▸ **PASAJE EXTRAÍDO**:
○ ○ ○ ○

En 1939 Martha Gelhorn, tercera esposa de Hemingway, descubrió Finca Vigía entre los anuncios clasificados de un periódico habanero y convenció a su esposo para abandonar el Hotel Ambos Mundos, donde se hospedaban. El 28 de diciembre de 1940 Hemingway compró Finca Vigía por el precio de 18 mil 500 pesos. Pero fue su cuarta esposa, Mary Welsh, la que se ocupó de acondicionar la finca con muebles diseñados por ella y construidos por carpinteros vecinos de San Francisco de Paula.

Hemingway pasó en Finca Vigía casi la mitad de sus años útiles como escritor y fue donde escribió sus obras cumbres. Residiendo allí le fue entregado el Premio Nobel de Literatura en 1954, que él dedicó y entregó al pueblo cubano. Semanas después de la muerte del escritor, su viuda dispuso cumpliendo el último deseo de su esposo, el traspaso para el gobierno cubano de la residencia y los objetos personales del escritor. En agosto de 1961 retornó a Finca Vigía y en el encuentro que sostuvo con el Comandante en Jefe Fidel Castro Ruz, donó la propiedad para el disfrute cultural del pueblo cubano. Convertida en museo el 21 de julio de 1962, es la primera institución creada en el mundo para divulgar la vida y la obra del Premio Nobel de Literatura de 1954.

○ ○ ○ ○

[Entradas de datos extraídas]
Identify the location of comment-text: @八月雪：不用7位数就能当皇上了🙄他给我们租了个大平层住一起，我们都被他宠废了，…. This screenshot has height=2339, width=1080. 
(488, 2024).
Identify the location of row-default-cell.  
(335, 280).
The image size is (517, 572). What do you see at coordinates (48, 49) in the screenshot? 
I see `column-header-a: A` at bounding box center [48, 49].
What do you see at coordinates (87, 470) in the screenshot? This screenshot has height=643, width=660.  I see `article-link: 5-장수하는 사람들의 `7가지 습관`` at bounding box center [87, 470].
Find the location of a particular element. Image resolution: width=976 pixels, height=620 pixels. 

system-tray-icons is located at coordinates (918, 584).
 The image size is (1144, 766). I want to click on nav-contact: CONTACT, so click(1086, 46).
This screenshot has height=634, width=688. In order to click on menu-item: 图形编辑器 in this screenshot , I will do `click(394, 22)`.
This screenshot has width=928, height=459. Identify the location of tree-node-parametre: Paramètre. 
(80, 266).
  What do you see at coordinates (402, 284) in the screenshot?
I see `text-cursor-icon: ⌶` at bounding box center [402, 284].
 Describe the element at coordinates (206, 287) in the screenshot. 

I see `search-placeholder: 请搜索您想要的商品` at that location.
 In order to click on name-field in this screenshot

○ ○ ○ ○

▸ **POR HACER**:
- A) Según el pasaje sobre Finca Vigía, ¿por qué precio compró Hemingway la finca?
- B) Transcribe del pasaje sobre Finca Vigía el tramo que va desde "En 1939 Martha" hasta "Francisco de Paula.".
Los ítems son un material aparte del pasaje sobre Finca Vigía.

▸ **SOLUCIONES**:
- A) Por 18 mil 500 pesos.

- B)
En 1939 Martha Gelhorn, tercera esposa de Hemingway, descubrió Finca Vigía entre los anuncios clasificados de un periódico habanero y convenció a su esposo para abandonar el Hotel Ambos Mundos, donde se hospedaban. El 28 de diciembre de 1940 Hemingway compró Finca Vigía por el precio de 18 mil 500 pesos. Pero fue su cuarta esposa, Mary Welsh, la que se ocupó de acondicionar la finca con muebles diseñados por ella y construidos por carpinteros vecinos de San Francisco de Paula.